Episode Eleven - The Stories in Seeds

Episode Description:

When we think about a seed, what do we imagine? A possibility, maybe — a discovery. Waiting beneath the soil to unfold into something new, our seeds are the hope for our future — but they're also buried deep in our past.

In this episode of Grounded Hope, we'll learn that seeds have stories, and they have memories. We'll learn about the history of seed legislation in the U.S., and how those laws restrict the ways many farmers can use their seeds. We'll meet a farmer who, on his family land, plants seeds that aren't governed by those laws. And we'll hear stories of seeds that have been saved — not only for planting next season, but for generations of farmers and gardeners to come. 

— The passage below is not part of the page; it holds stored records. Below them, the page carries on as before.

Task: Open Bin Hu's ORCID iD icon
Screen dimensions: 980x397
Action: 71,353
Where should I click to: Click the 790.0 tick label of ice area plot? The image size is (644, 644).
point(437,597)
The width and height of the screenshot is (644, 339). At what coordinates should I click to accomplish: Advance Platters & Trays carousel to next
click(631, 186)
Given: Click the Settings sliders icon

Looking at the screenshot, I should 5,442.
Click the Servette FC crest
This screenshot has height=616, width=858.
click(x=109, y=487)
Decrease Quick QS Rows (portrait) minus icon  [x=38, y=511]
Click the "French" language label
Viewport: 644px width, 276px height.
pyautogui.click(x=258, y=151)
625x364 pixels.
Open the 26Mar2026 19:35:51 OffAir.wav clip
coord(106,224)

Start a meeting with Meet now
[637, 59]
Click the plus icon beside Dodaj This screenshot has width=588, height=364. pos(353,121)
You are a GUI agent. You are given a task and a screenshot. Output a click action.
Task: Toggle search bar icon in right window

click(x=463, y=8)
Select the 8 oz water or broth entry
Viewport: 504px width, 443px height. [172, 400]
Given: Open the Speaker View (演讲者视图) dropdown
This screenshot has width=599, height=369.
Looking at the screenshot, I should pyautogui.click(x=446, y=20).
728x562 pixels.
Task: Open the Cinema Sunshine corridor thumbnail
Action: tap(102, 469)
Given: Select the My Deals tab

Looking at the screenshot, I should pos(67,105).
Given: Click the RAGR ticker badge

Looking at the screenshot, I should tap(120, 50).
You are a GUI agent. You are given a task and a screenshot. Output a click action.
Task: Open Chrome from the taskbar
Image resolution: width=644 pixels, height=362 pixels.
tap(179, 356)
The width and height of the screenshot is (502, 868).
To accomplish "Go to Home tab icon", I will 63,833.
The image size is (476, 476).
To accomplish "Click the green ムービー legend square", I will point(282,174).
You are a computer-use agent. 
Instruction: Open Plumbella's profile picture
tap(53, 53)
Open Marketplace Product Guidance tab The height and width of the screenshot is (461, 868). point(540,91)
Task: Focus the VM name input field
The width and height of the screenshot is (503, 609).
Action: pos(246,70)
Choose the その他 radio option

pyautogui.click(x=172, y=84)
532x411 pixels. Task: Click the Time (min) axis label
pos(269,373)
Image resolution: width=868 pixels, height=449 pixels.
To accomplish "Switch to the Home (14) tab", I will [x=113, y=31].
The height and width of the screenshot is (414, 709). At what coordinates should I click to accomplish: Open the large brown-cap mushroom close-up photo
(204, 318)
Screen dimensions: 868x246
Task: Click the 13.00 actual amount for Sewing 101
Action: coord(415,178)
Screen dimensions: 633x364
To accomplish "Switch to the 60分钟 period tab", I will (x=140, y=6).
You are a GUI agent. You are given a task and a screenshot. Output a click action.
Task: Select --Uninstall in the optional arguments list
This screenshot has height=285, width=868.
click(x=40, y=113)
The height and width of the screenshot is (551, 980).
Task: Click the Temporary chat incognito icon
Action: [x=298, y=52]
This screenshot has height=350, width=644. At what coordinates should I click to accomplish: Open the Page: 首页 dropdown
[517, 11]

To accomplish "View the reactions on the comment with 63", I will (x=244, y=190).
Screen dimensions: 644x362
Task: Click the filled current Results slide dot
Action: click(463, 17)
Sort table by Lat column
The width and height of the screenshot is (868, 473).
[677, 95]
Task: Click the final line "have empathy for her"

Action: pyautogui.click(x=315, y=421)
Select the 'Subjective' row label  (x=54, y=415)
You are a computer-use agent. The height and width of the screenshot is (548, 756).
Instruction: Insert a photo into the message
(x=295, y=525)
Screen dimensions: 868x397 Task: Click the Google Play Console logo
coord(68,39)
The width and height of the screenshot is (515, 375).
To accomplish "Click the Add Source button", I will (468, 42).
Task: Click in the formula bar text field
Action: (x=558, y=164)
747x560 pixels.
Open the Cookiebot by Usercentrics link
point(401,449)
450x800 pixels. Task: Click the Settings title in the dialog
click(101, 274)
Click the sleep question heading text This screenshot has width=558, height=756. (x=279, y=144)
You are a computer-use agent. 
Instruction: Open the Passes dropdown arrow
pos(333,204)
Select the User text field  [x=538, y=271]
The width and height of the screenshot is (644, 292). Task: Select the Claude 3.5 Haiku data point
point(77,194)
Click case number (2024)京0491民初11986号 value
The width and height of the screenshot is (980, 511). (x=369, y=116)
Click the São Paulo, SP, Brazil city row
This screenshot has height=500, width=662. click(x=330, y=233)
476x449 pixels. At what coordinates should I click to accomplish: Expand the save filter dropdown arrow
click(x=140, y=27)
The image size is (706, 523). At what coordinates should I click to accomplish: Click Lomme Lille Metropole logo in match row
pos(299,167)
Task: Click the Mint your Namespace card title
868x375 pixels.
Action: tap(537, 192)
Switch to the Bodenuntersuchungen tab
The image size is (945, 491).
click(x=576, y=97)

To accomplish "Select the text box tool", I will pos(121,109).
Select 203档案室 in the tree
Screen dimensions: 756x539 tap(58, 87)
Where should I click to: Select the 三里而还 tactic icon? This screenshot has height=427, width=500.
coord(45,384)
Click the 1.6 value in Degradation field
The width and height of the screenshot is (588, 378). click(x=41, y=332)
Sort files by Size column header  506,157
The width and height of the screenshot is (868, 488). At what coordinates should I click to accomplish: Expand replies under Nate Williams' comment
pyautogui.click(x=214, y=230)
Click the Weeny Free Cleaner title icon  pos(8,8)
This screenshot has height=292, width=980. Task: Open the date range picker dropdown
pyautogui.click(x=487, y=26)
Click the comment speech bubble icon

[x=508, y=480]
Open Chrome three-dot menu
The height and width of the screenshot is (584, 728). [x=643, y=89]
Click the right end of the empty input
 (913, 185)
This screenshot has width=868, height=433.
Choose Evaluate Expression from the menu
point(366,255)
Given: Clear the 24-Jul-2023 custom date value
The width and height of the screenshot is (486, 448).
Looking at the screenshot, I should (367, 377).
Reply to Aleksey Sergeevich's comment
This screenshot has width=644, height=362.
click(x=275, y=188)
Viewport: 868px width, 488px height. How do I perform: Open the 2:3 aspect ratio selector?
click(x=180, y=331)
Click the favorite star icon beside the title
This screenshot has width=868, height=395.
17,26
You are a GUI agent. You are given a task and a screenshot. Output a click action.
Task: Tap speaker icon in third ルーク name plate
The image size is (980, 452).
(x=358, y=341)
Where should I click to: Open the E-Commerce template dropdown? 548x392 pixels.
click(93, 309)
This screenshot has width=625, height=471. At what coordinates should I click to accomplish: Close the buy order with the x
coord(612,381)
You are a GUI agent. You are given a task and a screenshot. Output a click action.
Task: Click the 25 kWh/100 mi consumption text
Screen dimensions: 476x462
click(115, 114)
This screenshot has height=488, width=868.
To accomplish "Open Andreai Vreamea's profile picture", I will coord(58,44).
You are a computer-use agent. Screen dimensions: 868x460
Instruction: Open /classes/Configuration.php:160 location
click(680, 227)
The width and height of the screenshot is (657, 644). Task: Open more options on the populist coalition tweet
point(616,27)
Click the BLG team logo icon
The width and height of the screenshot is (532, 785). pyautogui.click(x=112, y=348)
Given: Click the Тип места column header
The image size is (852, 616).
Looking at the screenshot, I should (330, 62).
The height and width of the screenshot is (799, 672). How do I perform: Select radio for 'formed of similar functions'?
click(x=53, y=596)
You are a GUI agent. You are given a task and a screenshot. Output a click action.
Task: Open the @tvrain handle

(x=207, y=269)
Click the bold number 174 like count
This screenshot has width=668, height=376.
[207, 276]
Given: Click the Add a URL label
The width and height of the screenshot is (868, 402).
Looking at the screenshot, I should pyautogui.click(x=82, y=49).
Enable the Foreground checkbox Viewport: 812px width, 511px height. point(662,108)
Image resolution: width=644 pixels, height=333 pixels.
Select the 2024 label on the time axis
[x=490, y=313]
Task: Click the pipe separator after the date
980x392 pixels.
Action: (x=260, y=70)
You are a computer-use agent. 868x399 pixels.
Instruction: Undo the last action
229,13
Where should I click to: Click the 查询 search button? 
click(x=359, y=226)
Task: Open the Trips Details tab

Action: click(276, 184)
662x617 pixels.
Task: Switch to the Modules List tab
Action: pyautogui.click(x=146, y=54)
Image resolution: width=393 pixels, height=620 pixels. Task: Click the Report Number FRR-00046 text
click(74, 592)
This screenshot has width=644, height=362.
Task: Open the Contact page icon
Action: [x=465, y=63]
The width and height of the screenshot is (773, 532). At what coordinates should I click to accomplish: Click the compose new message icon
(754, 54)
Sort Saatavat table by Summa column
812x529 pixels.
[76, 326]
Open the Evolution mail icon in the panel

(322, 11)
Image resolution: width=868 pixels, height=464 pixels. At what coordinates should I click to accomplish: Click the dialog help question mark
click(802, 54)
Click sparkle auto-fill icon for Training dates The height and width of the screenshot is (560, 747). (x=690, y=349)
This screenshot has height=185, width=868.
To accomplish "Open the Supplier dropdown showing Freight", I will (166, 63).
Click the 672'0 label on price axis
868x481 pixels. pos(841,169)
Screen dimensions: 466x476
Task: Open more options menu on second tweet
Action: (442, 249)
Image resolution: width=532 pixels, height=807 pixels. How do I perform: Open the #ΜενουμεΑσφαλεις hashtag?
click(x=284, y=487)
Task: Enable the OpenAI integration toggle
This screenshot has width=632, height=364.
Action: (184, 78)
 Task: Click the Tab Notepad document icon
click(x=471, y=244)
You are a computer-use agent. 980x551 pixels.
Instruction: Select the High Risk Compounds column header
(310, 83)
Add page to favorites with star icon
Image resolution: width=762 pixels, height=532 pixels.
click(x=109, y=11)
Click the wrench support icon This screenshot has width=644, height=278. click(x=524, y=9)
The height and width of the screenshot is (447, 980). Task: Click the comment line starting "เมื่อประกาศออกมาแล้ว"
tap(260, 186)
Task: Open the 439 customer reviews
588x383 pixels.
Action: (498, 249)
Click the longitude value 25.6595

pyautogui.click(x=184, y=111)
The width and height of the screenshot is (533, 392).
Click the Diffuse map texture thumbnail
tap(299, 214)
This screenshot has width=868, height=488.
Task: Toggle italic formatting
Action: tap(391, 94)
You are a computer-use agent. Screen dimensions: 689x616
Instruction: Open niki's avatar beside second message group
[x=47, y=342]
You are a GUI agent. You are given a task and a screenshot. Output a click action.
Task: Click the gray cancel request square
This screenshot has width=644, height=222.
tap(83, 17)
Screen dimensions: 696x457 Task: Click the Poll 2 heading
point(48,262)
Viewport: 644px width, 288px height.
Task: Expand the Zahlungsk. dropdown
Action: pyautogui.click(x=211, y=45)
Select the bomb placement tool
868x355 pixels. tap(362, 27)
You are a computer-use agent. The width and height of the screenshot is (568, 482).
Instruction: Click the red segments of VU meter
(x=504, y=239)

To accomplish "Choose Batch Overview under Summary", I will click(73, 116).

Seeds from a Mexican sunflower plant held by seed saver and educator Beth Bridgeman, who grows the plants on her rural property in Greene County, Ohio.
Photo Credit: Lauren Shows

Podcast Script:

HOST INTRO:

Lauren Shows

When we think about a seed, what do we imagine? A possibility, maybe — a discovery. Waiting beneath the soil to unfold into something new, our seeds are the hope for our future — but they're also buried deep in our past.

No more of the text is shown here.